Mise à jour  : 18/06/2020 - Direction : DCSSA

« Nous étions forts et unis, tournés vers un seul but : combattre le coronavirus »

Interview de l’IA3G Hélène, infirmière anesthésiste au bloc opératoire de l’hôpital d’instruction des armées (HIA) Bégin

L’IA3G Hélène est infirmière anesthésiste à l’hôpital d’instruction des armées Bégin. Affectée au pôle anesthésie, réanimation, urgence, bloc opératoire (PARUBO), elle travaille au sein du bloc opératoire, en anesthésie.

Dès le début de la crise, l’activité du bloc opératoire est mise en sommeil. Les moyens ainsi libérés sont consacrés à la lutte contre la COVID-19. L’IA3G Hélène vient alors renforcer les effectifs du service qui est créé au 3e étage de l’hôpital pour accueillir 20 lits supplémentaires de réanimation en chambre individuelle. Elle participe à l’acheminement du matériel nécessaire à l’équipement de la nouvelle unité (moniteurs de surveillance, respirateurs, pousses-seringues…), avant d’intégrer l’équipe soignante du service qui prend en charge des patients confirmés COVID-19.

Elle revient pour nous sur cette expérience hors du commun.

« Pour éviter la saturation des structures sanitaires spécialisées et anticiper l’afflux massif de patients nécessitant des traitements sévères et lourds, la capacité en lits de réanimation de l’hôpital Bégin est passée de 12 à 32 lits. Une unité de réanimation a entièrement été créée au troisième étage, à la place de l’unité de soins intensifs en cardiologie (USIC) et de la cardiologie.

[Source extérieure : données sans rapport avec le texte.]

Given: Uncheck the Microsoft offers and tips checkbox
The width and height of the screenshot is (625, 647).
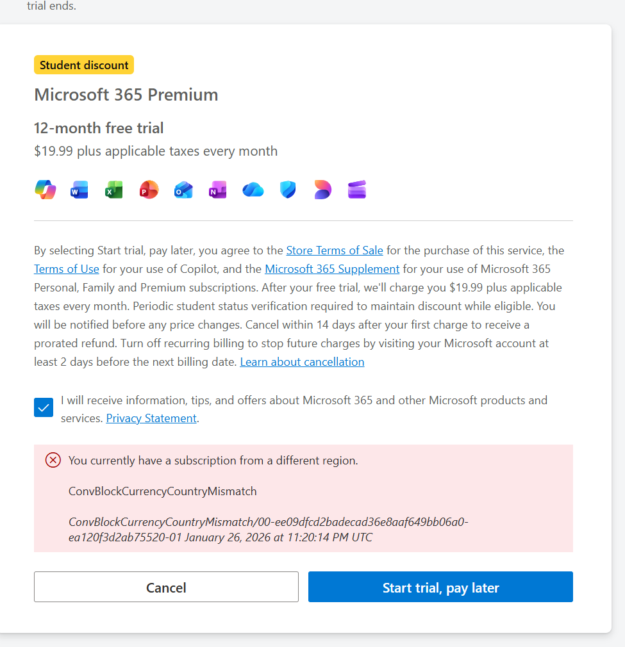Looking at the screenshot, I should [x=44, y=407].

Au bloc, seules les urgences chirurgicales ont été prises en charge. Les infirmiers anesthésistes diplômés d’État (IADE) qui n’étaient pas dédiés aux urgences, ont apporté leur concours aux services de réanimation, ont formé les soignants à la prise en charge spécifique des patients COVID-19, ont participé à la mise en place de l’élément militaire de réanimation du service de santé des armées (EMR-SSA) déployé près de Mulhouse(1), ont pris part au transfert de patients COVID-19 vers d’autres services de réanimation en province, ont assuré une mission de soutien des forces sur les terrains extérieurs (OPEX). Certains d’entre nous ont également assurés des astreintes Morphée(2) et Mérope(3).

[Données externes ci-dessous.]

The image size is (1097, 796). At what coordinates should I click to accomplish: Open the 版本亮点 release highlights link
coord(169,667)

L'une des principales difficultés soulevées par la COVID-19 était de devoir acquérir, en un temps très court, une multitude de compétences spécifiques : bon usage des équipements de protection individuelle, gestion des voies aériennes du patient COVID-19, mise en décubitus ventral(4) (DV) d’un patient intubé…

L’accès libre aux informations scientifiques a été une ressource déterminante. J’ai beaucoup exploité la plateforme de l’Université Numérique en Santé et Sport (UNESS) qui a proposé une formation de mise à niveau sur la COVID-19 à tous les professionnels de santé même ceux qui n’étaient pas inscrit à l’université.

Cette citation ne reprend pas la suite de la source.